AF-Dedup: Secure Encrypted Data Deduplication Based on Adaptive Dynamic Merkle Hash Forest PoW for Cloud Storage

For encrypted data deduplication, proof of ownership (PoW) verifies a client's ownership of an entire file, preventing malicious users from exploiting a single segment of information to gain access to the file. By establishing the identity of two users who possess the same file, cloud service provider (CSP) can maintain a single copy for the file, enabling deduplication. However, existing PoW schemes based on Merkle hash tree (MHT) cannot guarantee the security of small files.
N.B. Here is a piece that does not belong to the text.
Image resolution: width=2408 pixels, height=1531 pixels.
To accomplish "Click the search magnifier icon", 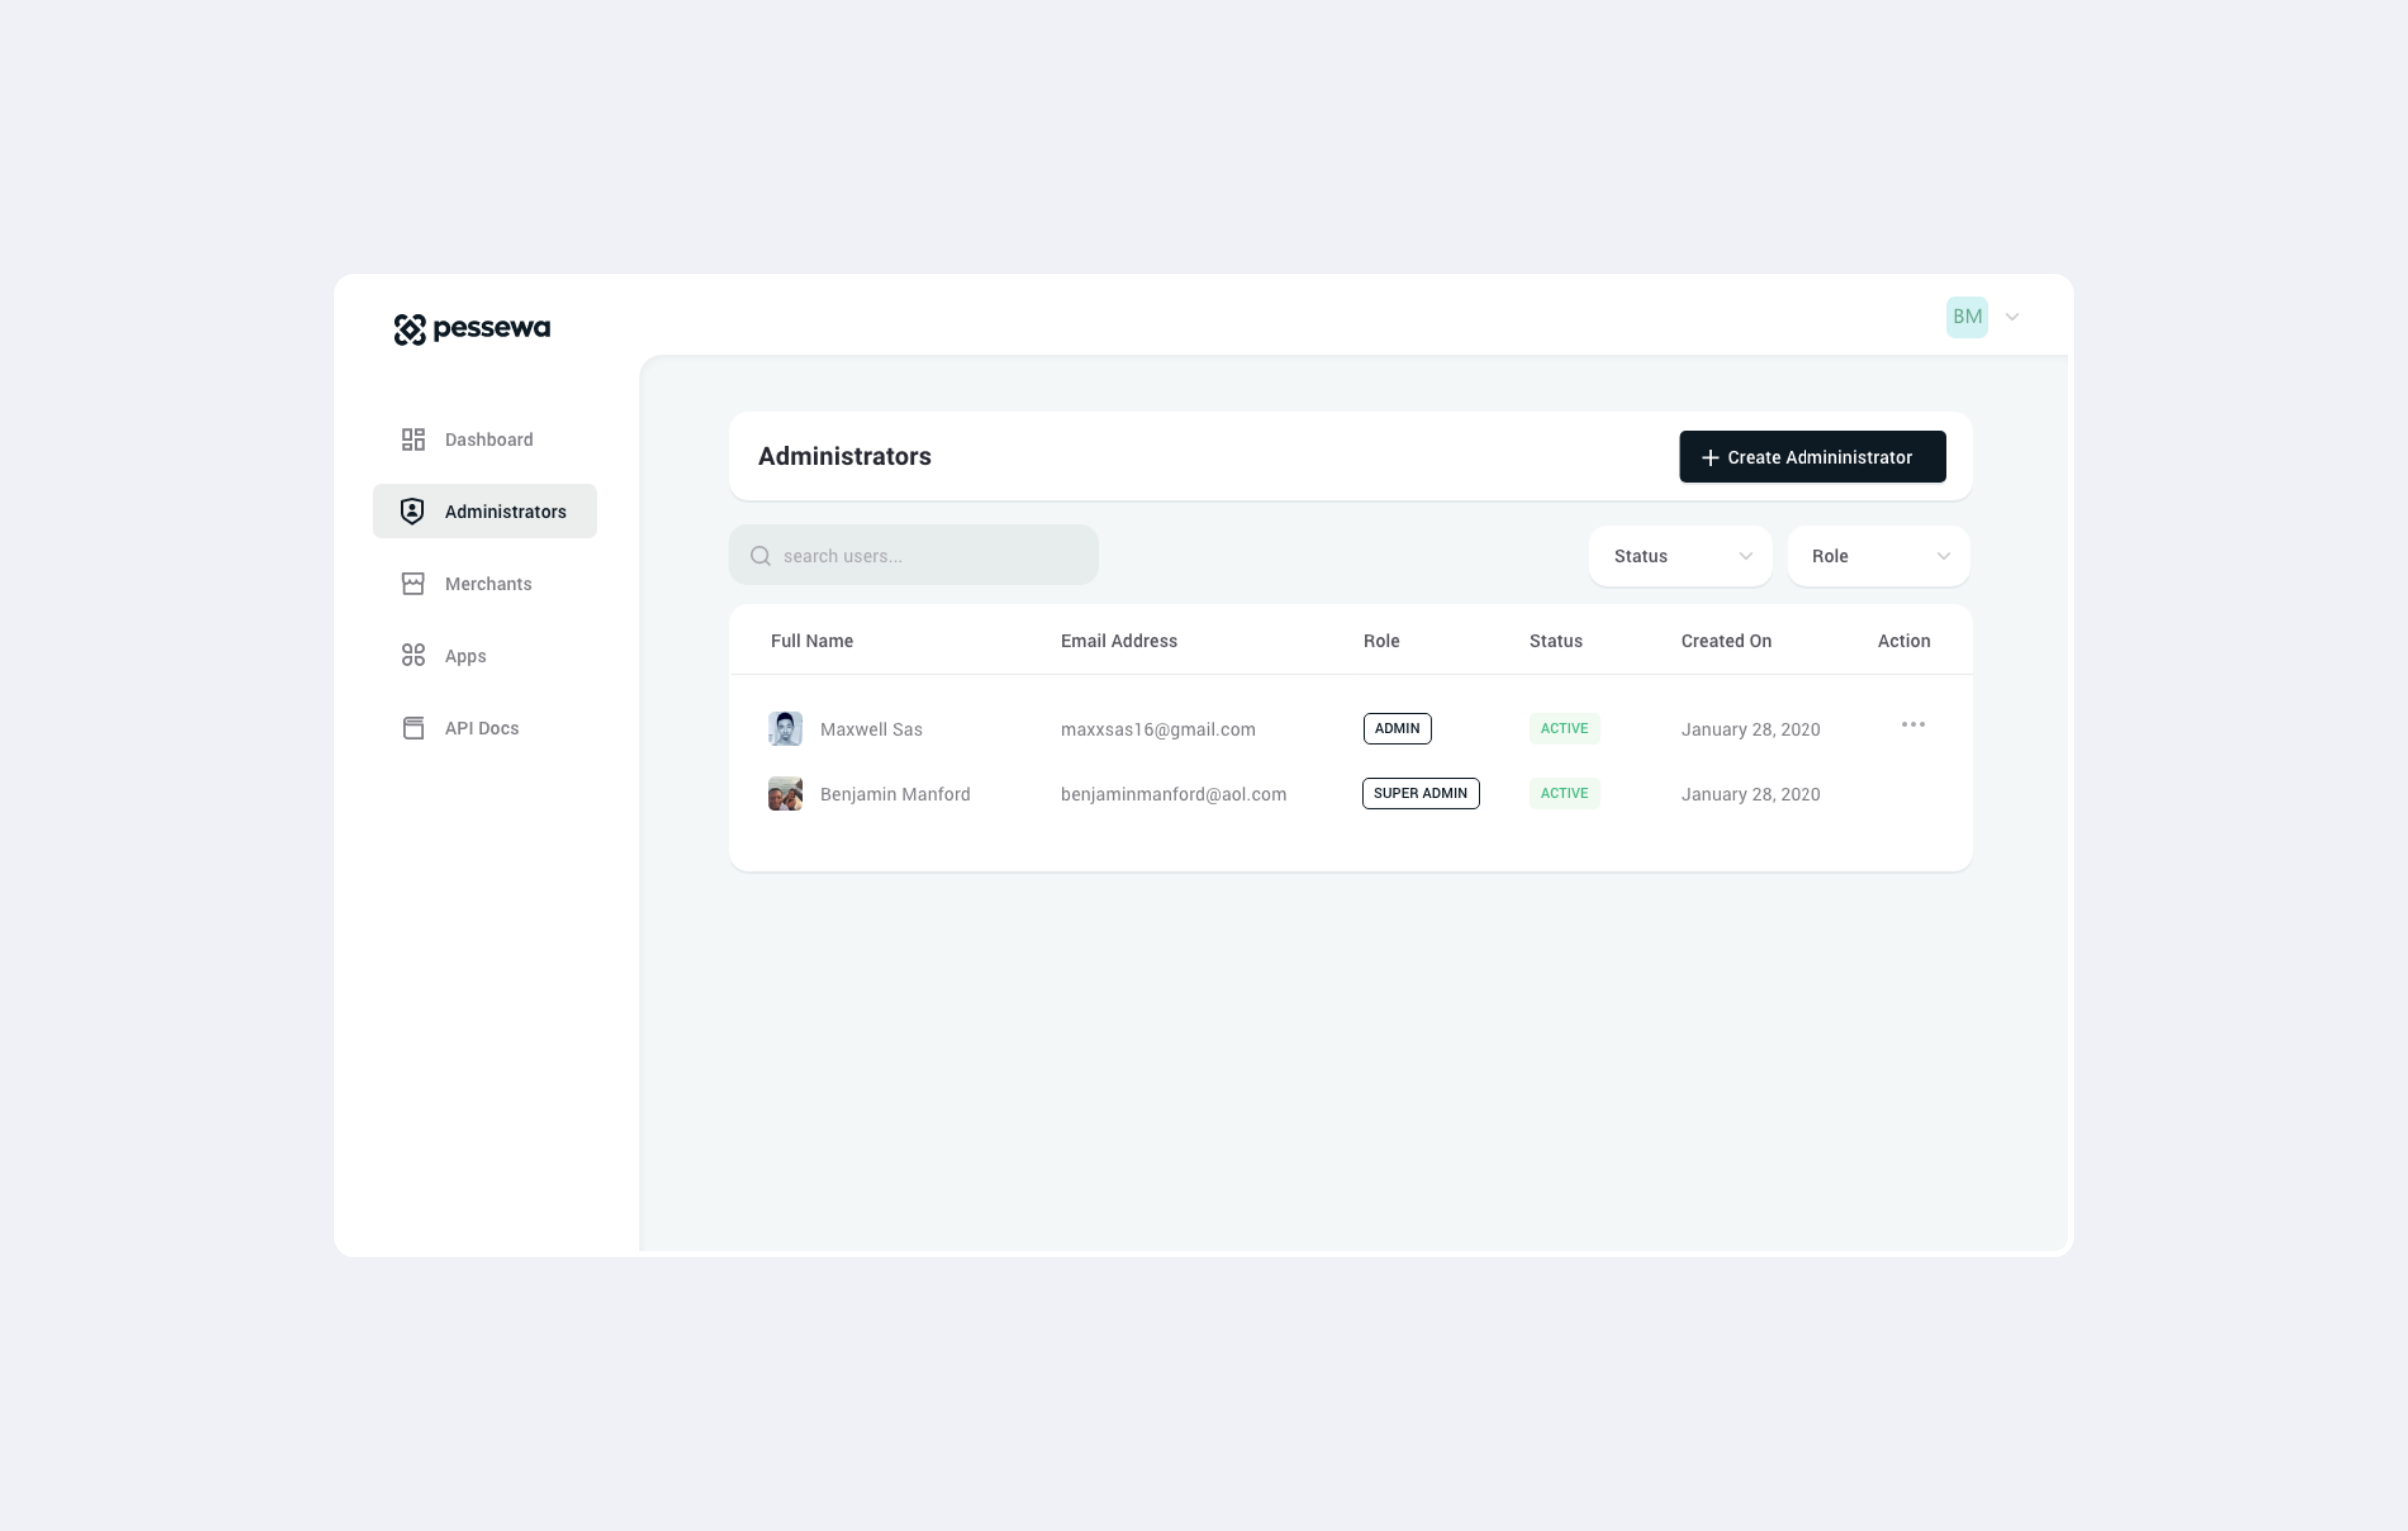I will (761, 555).
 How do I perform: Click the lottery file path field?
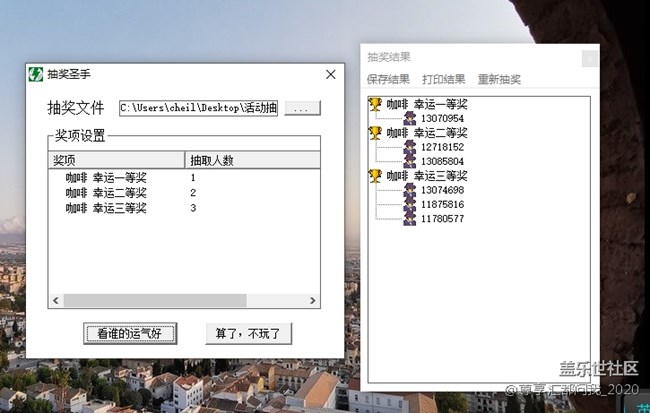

Therefore, we propose a novel data structure named adaptive dynamic Merkle hash forest (ADMHF) for PoW, and present an encrypted data deduplication scheme called AF-Dedup. It reduces the risks of data content exposure resulting from multiple ownership verification attempts in traditional schemes. Specifically, we first construct the file tag as a unique identifier of the file. Second, different encryption schemes are employed depending on the popularity of the data. Then, the corresponding ADMHF is generated for subsequent ownership verifications. After security analysis and simulation experiments, our scheme is proven to significantly enhance the security of small files. In a given situation for files with only two blocks, our scheme achieves the same level of security as the existing scheme for a file with 91 blocks.